→ Text block
==================================================
First Lady Monica Geingos has recently raised concerns regarding gender parity in Namibia in the areas of economic activities, especially in the private sector.

“Private sector often says that government doesn’t do well in XYZ. If there is an area where the government outperforms the private sector, it is in the representation of women in high level positions,” she said.

Geongos raised this issue during the launch of the Organisation of African First Ladies for Development (OAFLAD) “We Are Equal” campaign, in Windhoek on Wednesday.

The campaign is aimed at fostering equality and inclusion in Namibia, with a vision to create a society where every individual is respected and given equal opportunities and challenges social prejudices while promoting positive change.

She said Namibia needs to improve in economic activities by employing more women and making sure that there’s no pay discrimination between men and women, adding that there should be more women in the workforce.

Geingos highlighted that Namibia is at 44.3 % parity in political empowerment. “Looking at parliamentarians, this is an area where all political parties must be better in,” she expressed.

Moreover, the First Lady said Namibia needs to improve in the labour market, political empowerment, stating that come 2024 economic opportunities need to be better.
==================================================
→ Information supplied
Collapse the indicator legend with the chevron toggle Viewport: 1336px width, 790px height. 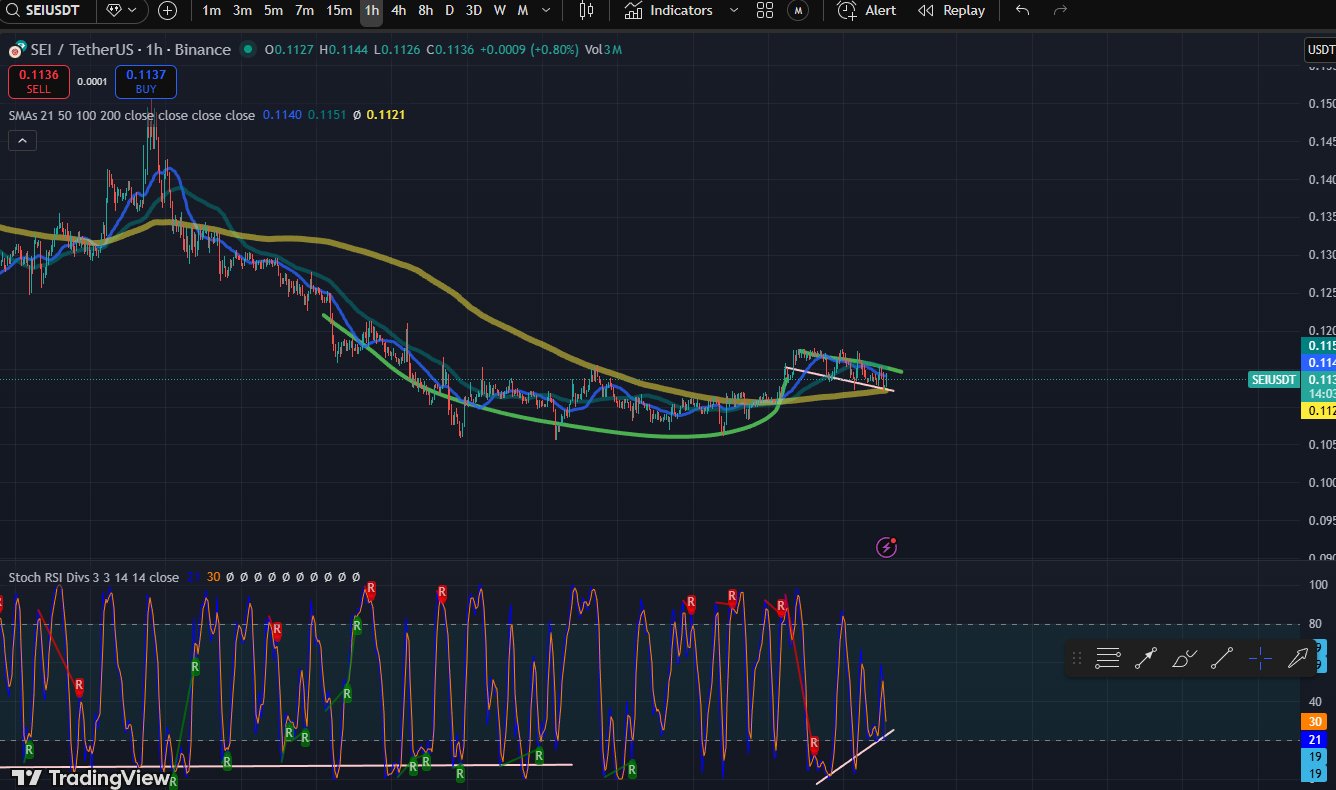22,141
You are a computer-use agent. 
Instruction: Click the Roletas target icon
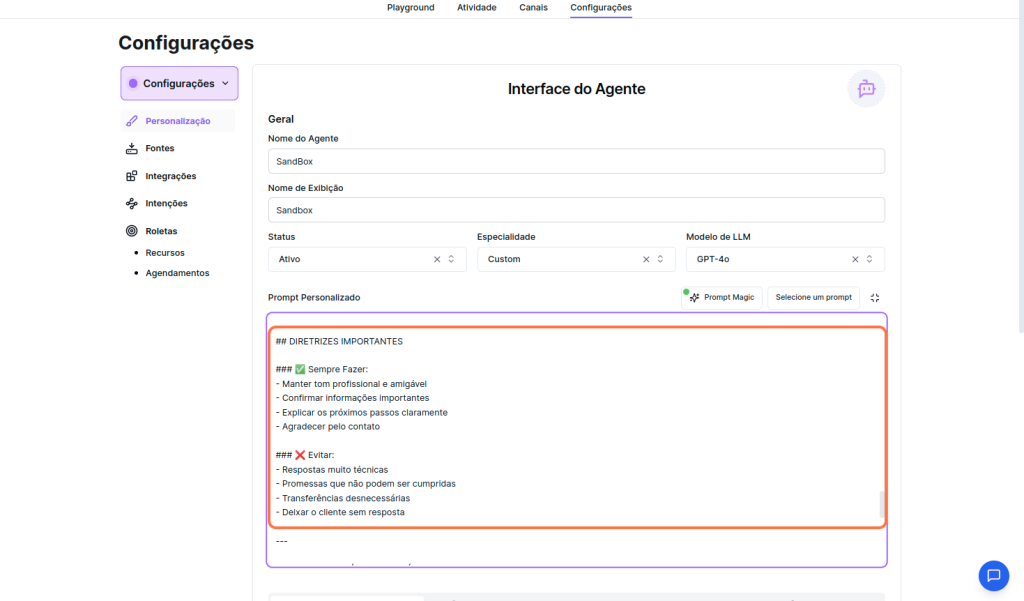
==================================================
→ The exercise
Please reproduce the whole article on gender parity in Namibia word for word.

→ Solution to the problem
First Lady Monica Geingos has recently raised concerns regarding gender parity in Namibia in the areas of economic activities, especially in the private sector.

“Private sector often says that government doesn’t do well in XYZ. If there is an area where the government outperforms the private sector, it is in the representation of women in high level positions,” she said.

Geongos raised this issue during the launch of the Organisation of African First Ladies for Development (OAFLAD) “We Are Equal” campaign, in Windhoek on Wednesday.

The campaign is aimed at fostering equality and inclusion in Namibia, with a vision to create a society where every individual is respected and given equal opportunities and challenges social prejudices while promoting positive change.

She said Namibia needs to improve in economic activities by employing more women and making sure that there’s no pay discrimination between men and women, adding that there should be more women in the workforce.

Geingos highlighted that Namibia is at 44.3 % parity in political empowerment. “Looking at parliamentarians, this is an area where all political parties must be better in,” she expressed.

Moreover, the First Lady said Namibia needs to improve in the labour market, political empowerment, stating that come 2024 economic opportunities need to be better.